Степа, отступив на несколько шагов, лишь крепче сжал нож.
Секира Ури ни разу не пересеклась с мечом воина с орлиным взором. Красавчик то и дело проделывал финты, пускался в стремительные ложные атаки и так же проворно отступал. Ури пытался достать ублюдка, но лезвие секиры находило лишь пустоту. Очень скоро байкер сообразил, что противник просто напросто изматывает его. Что ни говори, а воинам Богополя стоило отдать должное. Красавчик знал силу боевого топора, и подставляться под него без щита с одним мечом явно не собирался. Взять измором – такова была его тактика.
Вытерев пот со лба, Ури просверлил богопольца злым взглядом. Тот лишь криво усмехнулся и констатировал:
– Элохим велик.
Сплюнув, байкер замахнулся для нового удара.
Осклабившись, пухлощекий медленно надвигался на Степу.
– Смирись, деревенщина, будь тем, кто ты есть на самом деле: рабом, как и все твои предки. Становись на колени и начинай умолять меня о скорой смерти. Я добрый, может, прощу твою дерзость и не буду долго мучить.

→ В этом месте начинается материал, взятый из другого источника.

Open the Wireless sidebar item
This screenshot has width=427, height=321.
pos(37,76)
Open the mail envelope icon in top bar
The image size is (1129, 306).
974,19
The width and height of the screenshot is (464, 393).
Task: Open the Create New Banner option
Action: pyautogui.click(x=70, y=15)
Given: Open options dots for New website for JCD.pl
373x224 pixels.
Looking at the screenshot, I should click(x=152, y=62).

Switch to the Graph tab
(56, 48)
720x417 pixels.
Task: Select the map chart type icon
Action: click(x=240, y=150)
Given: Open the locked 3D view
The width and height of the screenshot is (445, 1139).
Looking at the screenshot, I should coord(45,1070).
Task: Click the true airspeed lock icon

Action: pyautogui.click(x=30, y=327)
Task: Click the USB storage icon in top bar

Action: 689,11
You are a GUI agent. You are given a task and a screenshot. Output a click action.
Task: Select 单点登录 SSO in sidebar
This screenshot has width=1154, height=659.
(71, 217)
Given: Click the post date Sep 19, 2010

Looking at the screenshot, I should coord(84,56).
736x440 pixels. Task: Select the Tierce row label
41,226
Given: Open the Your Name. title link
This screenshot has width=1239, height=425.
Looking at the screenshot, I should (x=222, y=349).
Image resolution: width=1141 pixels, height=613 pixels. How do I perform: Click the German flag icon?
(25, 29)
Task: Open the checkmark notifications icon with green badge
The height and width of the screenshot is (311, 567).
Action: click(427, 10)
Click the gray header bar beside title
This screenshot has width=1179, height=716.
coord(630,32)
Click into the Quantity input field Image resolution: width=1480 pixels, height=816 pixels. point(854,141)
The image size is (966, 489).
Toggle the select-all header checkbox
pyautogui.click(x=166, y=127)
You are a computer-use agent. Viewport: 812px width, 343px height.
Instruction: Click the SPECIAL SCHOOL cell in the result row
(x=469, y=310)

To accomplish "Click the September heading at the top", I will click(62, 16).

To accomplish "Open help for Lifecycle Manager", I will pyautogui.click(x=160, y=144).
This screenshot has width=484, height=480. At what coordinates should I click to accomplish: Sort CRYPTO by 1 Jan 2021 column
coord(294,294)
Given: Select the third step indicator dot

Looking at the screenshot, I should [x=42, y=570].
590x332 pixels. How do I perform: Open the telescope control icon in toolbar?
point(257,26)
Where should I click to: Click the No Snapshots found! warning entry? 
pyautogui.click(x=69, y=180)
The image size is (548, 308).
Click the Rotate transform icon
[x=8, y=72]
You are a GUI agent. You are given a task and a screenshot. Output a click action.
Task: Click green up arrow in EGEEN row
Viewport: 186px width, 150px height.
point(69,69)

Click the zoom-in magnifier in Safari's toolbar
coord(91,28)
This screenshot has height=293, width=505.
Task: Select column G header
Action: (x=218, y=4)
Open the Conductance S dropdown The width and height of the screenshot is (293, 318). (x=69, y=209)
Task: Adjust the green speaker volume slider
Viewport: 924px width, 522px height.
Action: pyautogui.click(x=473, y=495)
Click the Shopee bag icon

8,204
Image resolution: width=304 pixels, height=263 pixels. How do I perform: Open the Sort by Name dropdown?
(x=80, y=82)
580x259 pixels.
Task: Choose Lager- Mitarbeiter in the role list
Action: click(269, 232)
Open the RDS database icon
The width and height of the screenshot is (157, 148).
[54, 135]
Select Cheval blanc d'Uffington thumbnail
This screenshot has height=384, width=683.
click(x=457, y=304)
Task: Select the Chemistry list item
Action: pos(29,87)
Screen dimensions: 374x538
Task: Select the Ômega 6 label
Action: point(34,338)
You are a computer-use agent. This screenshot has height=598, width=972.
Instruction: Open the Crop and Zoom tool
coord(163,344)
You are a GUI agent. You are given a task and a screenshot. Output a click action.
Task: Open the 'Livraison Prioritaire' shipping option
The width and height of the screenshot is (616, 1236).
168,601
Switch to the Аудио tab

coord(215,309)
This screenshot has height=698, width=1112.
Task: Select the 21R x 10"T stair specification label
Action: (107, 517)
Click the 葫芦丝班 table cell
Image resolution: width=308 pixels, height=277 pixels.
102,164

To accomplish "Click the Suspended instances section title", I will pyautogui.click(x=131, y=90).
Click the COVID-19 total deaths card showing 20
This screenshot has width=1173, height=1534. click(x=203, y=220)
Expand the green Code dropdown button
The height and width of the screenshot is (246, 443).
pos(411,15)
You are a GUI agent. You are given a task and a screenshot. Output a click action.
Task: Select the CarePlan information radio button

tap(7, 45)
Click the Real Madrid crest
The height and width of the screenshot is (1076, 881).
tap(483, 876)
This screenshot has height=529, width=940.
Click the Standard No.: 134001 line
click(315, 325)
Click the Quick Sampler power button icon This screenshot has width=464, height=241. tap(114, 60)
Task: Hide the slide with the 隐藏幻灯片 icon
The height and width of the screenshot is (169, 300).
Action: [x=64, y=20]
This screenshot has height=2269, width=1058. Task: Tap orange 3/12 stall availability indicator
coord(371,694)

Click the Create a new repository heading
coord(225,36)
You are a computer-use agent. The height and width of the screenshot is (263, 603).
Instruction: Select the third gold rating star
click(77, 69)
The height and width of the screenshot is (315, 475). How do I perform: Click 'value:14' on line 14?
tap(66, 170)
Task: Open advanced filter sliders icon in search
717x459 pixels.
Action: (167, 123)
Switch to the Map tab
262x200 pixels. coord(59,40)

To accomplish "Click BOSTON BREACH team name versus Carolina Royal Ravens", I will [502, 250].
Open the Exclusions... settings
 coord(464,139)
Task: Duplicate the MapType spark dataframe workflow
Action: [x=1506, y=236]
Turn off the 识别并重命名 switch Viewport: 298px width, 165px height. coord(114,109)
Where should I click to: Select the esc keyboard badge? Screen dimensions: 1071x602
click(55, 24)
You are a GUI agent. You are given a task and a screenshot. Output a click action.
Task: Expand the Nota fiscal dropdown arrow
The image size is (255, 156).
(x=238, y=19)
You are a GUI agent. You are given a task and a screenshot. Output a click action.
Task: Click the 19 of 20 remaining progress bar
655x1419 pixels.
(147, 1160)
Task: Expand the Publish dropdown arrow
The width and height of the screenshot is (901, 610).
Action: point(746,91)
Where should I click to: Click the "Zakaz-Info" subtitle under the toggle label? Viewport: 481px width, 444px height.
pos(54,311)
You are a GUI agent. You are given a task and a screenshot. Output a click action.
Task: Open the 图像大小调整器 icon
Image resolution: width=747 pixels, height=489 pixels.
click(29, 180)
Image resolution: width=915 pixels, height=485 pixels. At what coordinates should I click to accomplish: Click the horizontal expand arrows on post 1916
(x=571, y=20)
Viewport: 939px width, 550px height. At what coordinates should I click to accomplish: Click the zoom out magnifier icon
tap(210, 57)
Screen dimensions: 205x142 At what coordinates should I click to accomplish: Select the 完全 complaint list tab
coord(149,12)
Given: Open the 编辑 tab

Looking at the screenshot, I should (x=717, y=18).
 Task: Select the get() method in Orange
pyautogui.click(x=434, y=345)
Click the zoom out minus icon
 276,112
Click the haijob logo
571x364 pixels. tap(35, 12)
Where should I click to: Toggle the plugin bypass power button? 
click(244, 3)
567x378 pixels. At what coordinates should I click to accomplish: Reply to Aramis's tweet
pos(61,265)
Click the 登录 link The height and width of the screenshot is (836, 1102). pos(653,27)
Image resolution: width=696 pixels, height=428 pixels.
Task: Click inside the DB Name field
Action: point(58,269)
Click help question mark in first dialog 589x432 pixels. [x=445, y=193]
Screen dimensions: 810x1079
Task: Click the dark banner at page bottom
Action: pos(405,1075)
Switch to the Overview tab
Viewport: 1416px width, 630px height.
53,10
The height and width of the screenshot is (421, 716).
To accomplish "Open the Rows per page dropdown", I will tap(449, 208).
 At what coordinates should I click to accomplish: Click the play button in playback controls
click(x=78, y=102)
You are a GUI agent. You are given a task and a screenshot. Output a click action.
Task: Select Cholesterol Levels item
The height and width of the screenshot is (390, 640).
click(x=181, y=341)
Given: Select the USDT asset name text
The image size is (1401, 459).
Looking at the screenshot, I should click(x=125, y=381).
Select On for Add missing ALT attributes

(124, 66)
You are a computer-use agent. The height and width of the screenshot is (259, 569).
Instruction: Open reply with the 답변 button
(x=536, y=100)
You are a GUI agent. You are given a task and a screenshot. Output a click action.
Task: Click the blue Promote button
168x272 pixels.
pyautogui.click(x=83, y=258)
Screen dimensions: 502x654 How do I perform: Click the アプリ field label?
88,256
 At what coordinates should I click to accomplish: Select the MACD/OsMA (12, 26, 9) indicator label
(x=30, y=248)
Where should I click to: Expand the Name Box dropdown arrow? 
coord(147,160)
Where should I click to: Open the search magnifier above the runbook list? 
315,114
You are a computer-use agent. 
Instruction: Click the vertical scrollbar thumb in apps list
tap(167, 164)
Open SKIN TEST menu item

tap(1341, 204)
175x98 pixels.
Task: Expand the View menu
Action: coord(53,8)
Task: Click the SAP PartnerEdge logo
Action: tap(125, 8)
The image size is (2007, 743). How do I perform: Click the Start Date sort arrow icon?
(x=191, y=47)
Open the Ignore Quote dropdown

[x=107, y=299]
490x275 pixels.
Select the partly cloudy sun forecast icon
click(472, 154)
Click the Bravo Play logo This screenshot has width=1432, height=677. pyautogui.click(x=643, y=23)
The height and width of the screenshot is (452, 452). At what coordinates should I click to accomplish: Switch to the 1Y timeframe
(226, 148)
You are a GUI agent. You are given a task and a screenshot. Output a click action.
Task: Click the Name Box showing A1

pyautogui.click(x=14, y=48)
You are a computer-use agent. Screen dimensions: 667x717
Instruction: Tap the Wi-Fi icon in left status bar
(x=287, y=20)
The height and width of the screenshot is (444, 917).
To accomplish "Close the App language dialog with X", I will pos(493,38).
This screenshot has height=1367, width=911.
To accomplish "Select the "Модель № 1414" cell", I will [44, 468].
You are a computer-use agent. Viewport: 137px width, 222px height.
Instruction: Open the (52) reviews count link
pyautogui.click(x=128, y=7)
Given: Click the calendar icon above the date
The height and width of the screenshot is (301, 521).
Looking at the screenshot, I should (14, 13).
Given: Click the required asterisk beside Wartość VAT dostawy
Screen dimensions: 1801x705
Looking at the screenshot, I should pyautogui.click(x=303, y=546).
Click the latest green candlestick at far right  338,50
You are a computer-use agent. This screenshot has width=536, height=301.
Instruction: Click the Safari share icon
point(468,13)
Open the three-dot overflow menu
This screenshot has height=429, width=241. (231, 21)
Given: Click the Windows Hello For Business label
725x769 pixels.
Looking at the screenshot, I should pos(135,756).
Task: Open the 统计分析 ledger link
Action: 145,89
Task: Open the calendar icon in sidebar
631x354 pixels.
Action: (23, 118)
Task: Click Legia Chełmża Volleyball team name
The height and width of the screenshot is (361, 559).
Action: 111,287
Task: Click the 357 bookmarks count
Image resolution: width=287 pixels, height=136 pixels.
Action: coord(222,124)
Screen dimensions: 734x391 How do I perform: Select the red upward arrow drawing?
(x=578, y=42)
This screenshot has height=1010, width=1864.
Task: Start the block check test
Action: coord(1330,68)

Степа, не зная, что ему предпринять, нехотя отступал. Бой проигран. Но страшна была не смерть, а возмездие, которое учинят богопольцы. За убийство четырех воинов казнят двадцать Степных Псов. Из-за него казнят.
Пухлощекий сделал еще пару шагов и вдруг отвратительная улыбочка мгновенно сползла с его лица. Рука с мечом сама собой опустилась. На лбу выступила испарина, а взгляд, преисполнившись нечеловеческим ужасом, помутнел. Стрела, застрявшая в кольчуге воина, лишь оцарапала его плечо, и потому парализующий яд подействовал с большой задержкой.
Богополец попытался вернуть контроль над телом, но руки и ноги его лишь конвульсивно поддергивались, пальцы бессильно разжались, и меч выпал в траву.
Степа подошел вплотную к врагу, заглянул ему в глаза:
– Мои предки не были рабами, они погибли, сражаясь. А на колени сейчас встанешь ты.
Знахарь чуть надавил на плечи пухлощекого, и тот послушно опустился на колени.
– Я злой, – сказал Степа, – и умолять меня не надо! И умирать ты будешь очень-очень медленно. Будешь истекать кровью, и чувствовать это.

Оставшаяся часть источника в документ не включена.